Operations began at 0600 hr on 6 October 1998 and ended at 1300 hr on the same day. Because of time constraints, logging operations were limited to one full pass of the triple combination tool string (Fig. F20) (see "Downhole Measurements" in the "Explanatory Notes" chapter for details). There was ~1-2 m of heave throughout operations, and the wireline heave compensator was used during all measurements. The hole conditions were generally good, with a relatively uniform borehole diameter (~12 in), except near the top where the hole widened to >18 in. As a result, the data quality for most of the hole is excellent. The principal results are shown in Figure F21.
The caliper reading from the lithodensity tool on the triple combination indicates that there are zones of fluctuating hole width (e.g., 250-275 mbsf). A plot of the caliper log with the occurrence of tephra beds shows that there is no systematic correlation between zones of increased hole width and tephra layers (Fig. F22). However, at 250-275 mbsf, there is a peak-to-peak correlation between the gamma-ray and caliper data, with lower gamma-ray values (sand-rich lithologies) corresponding to larger hole widths (Fig. F22).
If the gamma-ray data are separated into their constituent parts (K, Th, and U) (Fig. F23A), a good correlation can be seen between Th and K, but U concentrations often fluctuate independently of the other two radioactive elements (e.g., 100-200 mbsf). This is partly because U is soluble under oxidizing conditions and is, therefore, often leached from the sediment, and partly because U is often present within a different component of the sediment: Th and K are likely to be contained within the clay mineral fraction, whereas the U has probably been adsorbed by organic matter. However, a plot of total natural gamma radioactivity (HSGR) against just Th and K radioactivity (HCGR) (Fig. F23B) shows that the signal is dominated by Th and K, indicating that fluctuations in clay content control gamma-ray variability. Because clay content appears to be controlling the natural gamma ray, compelling cyclical deposition of the clay emerges, with distinct low-frequency cycles (Fig. F23) (see also "Logging Units"). Nevertheless, certain anomalously high spikes in natural gamma ray may well indicate the position of tephra horizons, as discussed at the end of this section.

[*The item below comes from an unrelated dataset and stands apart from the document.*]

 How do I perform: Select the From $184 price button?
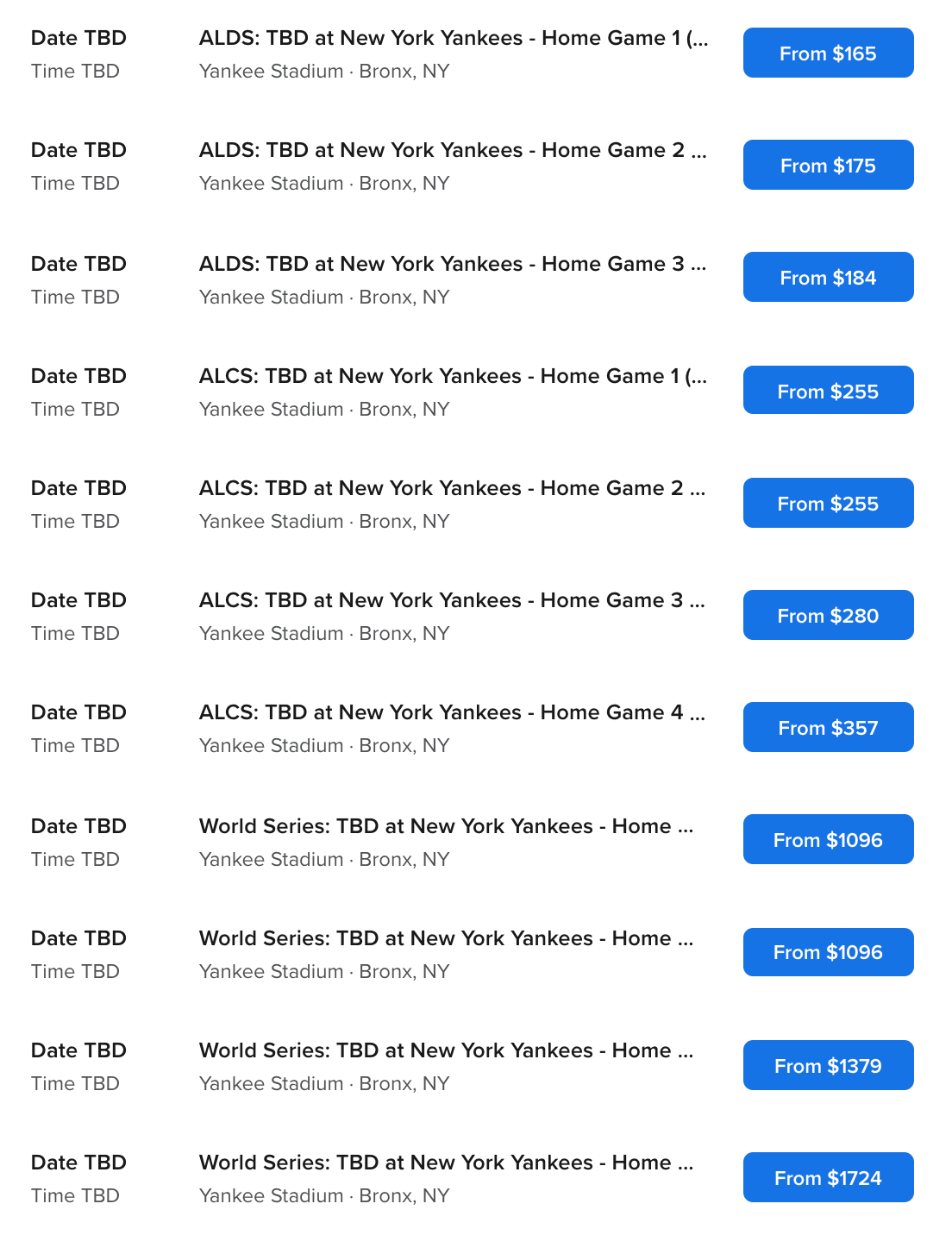[x=828, y=278]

The good hole conditions allow for confident interpretation of the bulk density and neutron porosity logs. Inversion of the bulk density into a density-based porosity log, using a matrix density of 2.71 g/cm3 (calcite) and fluid density of 1.03 g/cm3 (seawater) (see "Triple Combination Tool String" in "Tool String Configurations" in "Downhole Measurements" in the "Explanatory Notes" chapter) gives the most reliable proxy for downhole porosity variability. Comparison of the density porosity with the neutron porosity shows a tight linear relationship (Fig. F24). This linear relationship shows several factors. First, the data is reliable because the two logs agree. Second, the absence of any significant deviation between the two indicates that the clay content of Hole 1125B is low enough not to adversely affect the density porosity/neutron porosity correlation. Since clays have bound water in their composition, regions of high clay content would cause the neutron porosity to give anomalously high values relative to the density porosity. This is not the case anywhere in Hole 1125B.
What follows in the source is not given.